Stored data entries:
=-=-=
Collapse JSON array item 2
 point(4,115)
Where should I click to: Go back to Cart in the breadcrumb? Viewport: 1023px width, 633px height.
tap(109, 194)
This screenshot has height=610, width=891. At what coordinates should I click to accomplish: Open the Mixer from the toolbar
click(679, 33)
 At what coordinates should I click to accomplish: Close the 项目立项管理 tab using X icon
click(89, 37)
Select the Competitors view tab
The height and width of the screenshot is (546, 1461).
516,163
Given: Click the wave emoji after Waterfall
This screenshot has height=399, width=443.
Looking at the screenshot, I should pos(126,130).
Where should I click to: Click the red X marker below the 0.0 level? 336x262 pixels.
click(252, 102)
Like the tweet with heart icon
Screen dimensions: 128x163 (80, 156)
=-=-=
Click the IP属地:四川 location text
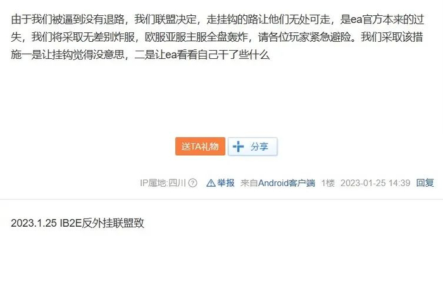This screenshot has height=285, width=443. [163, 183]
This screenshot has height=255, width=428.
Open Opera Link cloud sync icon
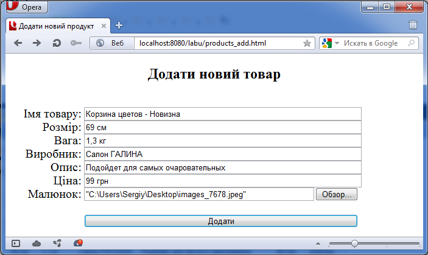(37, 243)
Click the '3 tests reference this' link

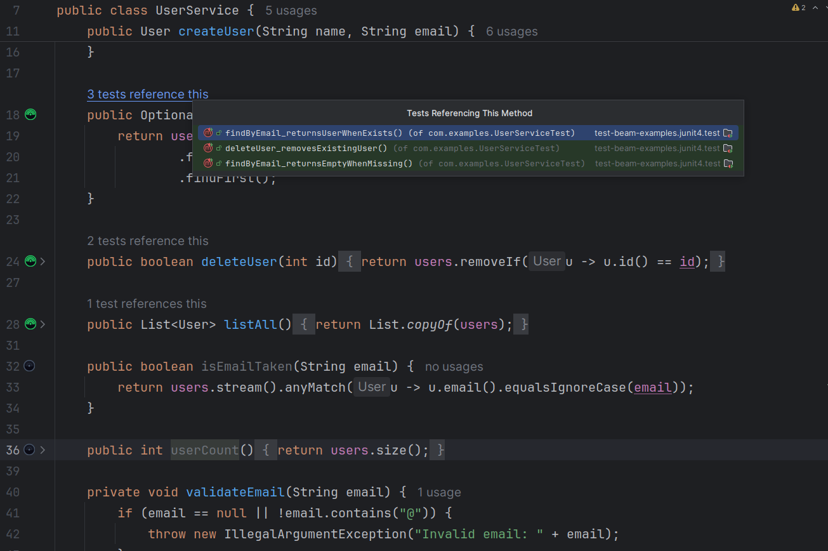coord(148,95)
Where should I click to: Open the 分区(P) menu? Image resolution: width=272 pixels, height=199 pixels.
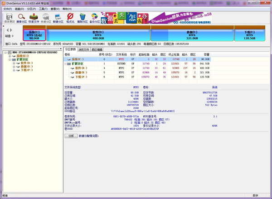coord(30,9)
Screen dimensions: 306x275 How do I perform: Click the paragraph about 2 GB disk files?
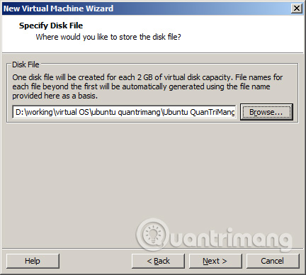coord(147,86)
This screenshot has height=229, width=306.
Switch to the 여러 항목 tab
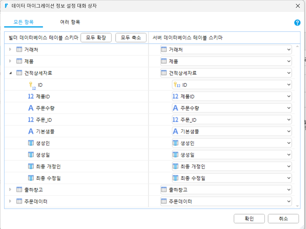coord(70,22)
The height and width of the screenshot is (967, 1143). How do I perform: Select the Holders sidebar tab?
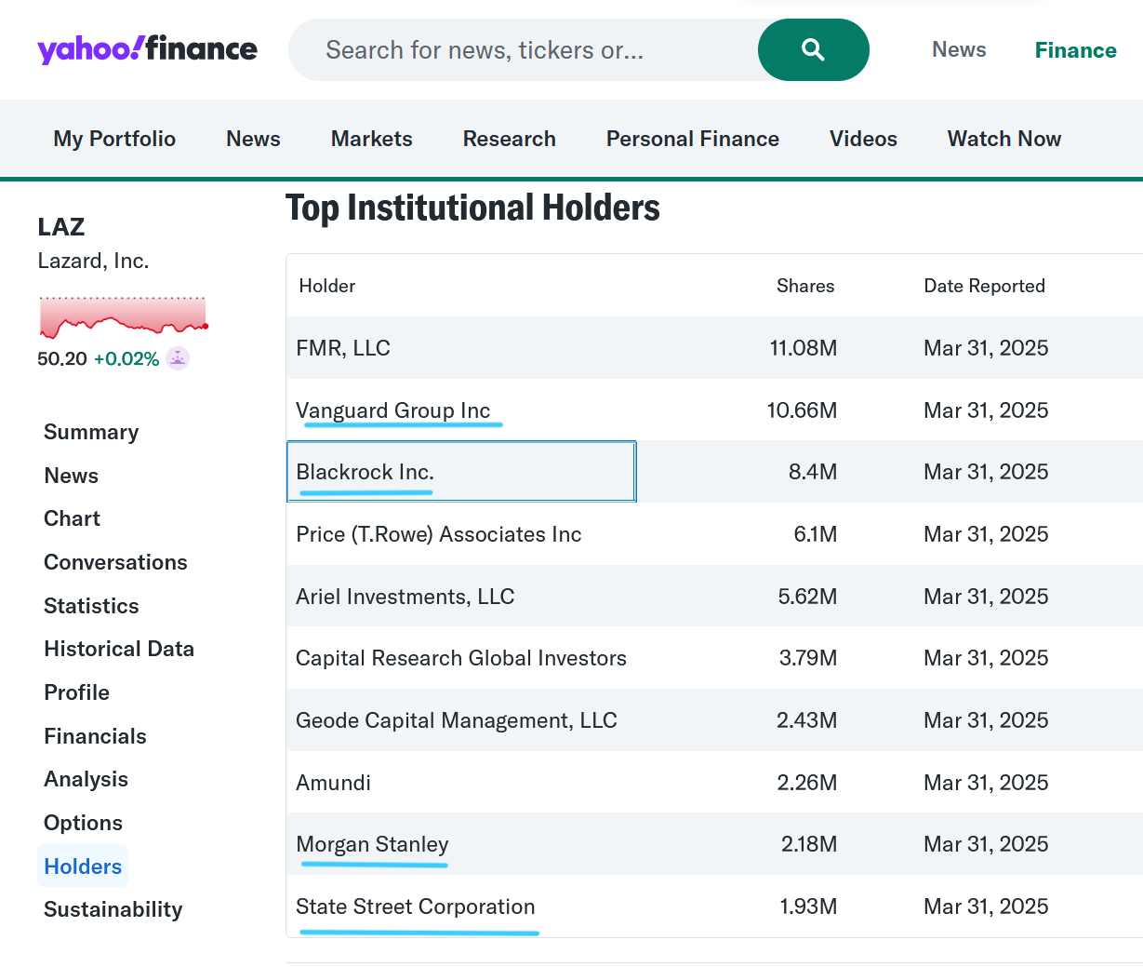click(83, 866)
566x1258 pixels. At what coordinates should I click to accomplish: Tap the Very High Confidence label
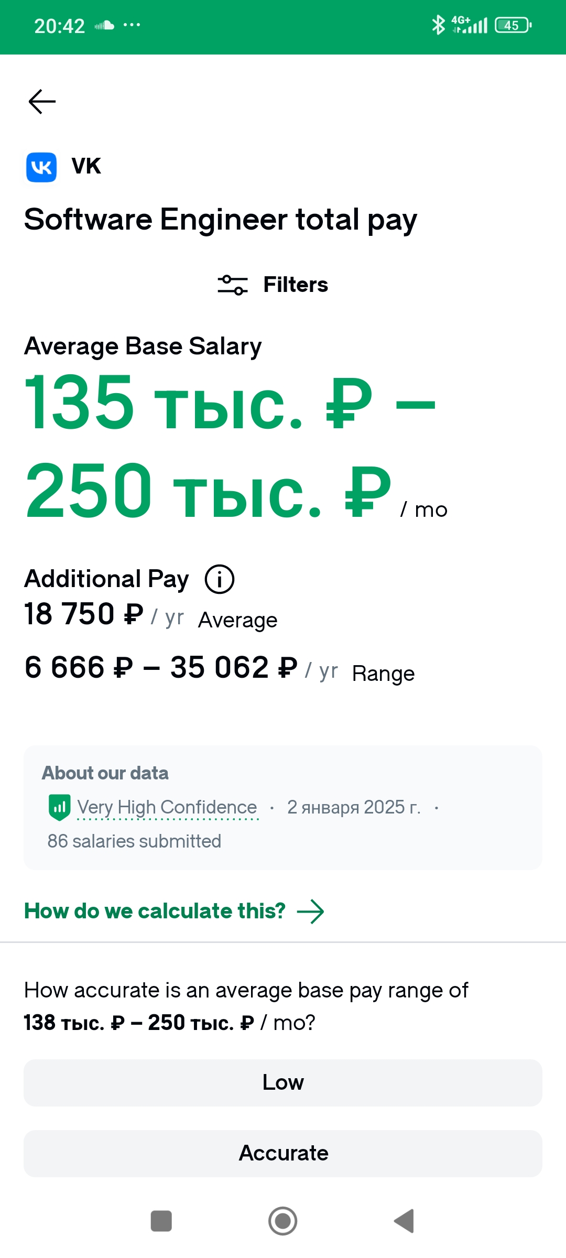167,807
=-=-=
● WORK INSTRUCTION
From the records above, copy out the line with "Collapse JSON array item 2", the line with "Given: Click the wave emoji after Waterfall", and every line between them, word for word.

● ANSWER SPACE
Collapse JSON array item 2
 point(4,115)
Where should I click to: Go back to Cart in the breadcrumb? Viewport: 1023px width, 633px height.
tap(109, 194)
This screenshot has height=610, width=891. At what coordinates should I click to accomplish: Open the Mixer from the toolbar
click(679, 33)
 At what coordinates should I click to accomplish: Close the 项目立项管理 tab using X icon
click(89, 37)
Select the Competitors view tab
The height and width of the screenshot is (546, 1461).
516,163
Given: Click the wave emoji after Waterfall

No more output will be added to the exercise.